Around one-third of so-called “independent board directors” at the 50 firms comprising the STOXX 50 equity index has had prior organisational ties with management executives at those firms, a new study from SONEAN, a Germany-based consultancy, has found. In its study, SONEAN identified 121 independent directors at the STOXX firms. Of this group, it said 38 have had at least two organisational ties with STOXX 50 managers (e.g. through university or a prior job). As a result, there is a big question mark about how independent these directors truly are, SONEAN said. A spokesman for the EU business lobby Business Europe declined to comment.
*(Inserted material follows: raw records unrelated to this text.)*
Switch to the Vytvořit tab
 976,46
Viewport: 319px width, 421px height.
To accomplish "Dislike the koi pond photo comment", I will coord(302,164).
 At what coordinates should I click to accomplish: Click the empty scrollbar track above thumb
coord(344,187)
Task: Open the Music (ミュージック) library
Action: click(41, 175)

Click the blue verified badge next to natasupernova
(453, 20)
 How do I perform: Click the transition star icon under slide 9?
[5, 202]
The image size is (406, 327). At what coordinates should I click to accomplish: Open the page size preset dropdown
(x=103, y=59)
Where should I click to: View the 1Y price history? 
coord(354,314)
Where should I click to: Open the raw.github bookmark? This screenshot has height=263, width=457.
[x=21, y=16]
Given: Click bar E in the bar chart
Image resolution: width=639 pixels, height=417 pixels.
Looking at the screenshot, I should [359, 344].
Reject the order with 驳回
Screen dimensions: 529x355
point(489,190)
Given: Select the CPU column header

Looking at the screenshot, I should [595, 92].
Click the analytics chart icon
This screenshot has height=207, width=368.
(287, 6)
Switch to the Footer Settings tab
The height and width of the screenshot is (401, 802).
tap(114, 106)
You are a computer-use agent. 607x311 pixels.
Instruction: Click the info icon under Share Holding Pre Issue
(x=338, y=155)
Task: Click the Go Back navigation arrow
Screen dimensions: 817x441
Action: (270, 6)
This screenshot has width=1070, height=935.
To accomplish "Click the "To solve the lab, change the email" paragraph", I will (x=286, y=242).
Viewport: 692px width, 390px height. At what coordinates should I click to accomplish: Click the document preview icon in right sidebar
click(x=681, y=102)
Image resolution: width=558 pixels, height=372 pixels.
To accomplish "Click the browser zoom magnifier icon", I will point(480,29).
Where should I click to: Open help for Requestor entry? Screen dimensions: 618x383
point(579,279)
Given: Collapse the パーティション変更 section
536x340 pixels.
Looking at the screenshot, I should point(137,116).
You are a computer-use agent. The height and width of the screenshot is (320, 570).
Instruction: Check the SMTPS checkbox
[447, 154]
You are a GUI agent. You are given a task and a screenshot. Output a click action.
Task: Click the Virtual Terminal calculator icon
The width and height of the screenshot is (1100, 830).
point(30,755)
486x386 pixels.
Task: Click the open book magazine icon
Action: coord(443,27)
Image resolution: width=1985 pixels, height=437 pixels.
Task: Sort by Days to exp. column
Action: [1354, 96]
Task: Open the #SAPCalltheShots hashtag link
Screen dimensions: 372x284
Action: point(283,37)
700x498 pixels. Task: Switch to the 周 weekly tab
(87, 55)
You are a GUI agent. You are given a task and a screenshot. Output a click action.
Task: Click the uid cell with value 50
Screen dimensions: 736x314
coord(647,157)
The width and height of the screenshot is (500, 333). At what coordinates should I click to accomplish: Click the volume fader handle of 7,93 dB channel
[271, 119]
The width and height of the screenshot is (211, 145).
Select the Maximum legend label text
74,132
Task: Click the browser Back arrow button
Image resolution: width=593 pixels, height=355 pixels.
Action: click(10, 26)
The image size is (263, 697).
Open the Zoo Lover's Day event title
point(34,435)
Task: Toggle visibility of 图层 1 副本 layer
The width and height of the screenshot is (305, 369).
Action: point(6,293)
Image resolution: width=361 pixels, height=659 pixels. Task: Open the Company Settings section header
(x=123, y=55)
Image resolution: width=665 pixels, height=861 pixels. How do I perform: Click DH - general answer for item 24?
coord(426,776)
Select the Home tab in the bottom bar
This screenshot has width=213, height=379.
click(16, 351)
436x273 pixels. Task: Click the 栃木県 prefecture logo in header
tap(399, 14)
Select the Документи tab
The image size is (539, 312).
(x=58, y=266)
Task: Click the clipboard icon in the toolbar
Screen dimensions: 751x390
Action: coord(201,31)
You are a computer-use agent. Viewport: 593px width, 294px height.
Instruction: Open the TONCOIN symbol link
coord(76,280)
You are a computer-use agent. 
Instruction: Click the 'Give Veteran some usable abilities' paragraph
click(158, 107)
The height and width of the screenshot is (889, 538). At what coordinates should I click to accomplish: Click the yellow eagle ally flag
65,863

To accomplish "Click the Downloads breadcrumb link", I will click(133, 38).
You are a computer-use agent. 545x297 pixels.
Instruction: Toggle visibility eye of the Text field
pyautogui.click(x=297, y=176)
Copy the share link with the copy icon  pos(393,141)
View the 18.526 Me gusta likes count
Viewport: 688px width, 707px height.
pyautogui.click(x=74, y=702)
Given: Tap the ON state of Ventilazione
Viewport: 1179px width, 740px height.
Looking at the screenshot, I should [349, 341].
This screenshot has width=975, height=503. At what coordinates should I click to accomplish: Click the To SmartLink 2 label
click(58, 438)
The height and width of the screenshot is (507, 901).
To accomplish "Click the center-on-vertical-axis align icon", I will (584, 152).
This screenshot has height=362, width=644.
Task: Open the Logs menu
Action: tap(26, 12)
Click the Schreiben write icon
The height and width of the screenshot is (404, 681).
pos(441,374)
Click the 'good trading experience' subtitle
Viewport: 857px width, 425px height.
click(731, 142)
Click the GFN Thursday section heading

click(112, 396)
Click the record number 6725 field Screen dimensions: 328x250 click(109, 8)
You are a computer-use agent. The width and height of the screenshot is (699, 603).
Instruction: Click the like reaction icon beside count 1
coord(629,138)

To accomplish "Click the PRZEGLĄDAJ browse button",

In light of its findings, SONEAN has recommended to the OECD that listed companies disclose the social connections between board directors and management to provide greater transparency for investors.

Calvert Investment Management, the $13.5bn US SRI investor, has withdrawn a shareholder proposal on ‘big data’ at banking giant Wells Fargo, according to SEC documents. The motion would have called for the bank to publish a report on the board’s and the company’s approaches to identifying and managing civil rights risks related to the company’s “collection and use of big data”. Companies’ potential violation of rights is notable from social and political perspectives, but also is a matter of shareholder concern, as a possible driver of litigation, reputational damage, and negative business impacts, Calvert had argued.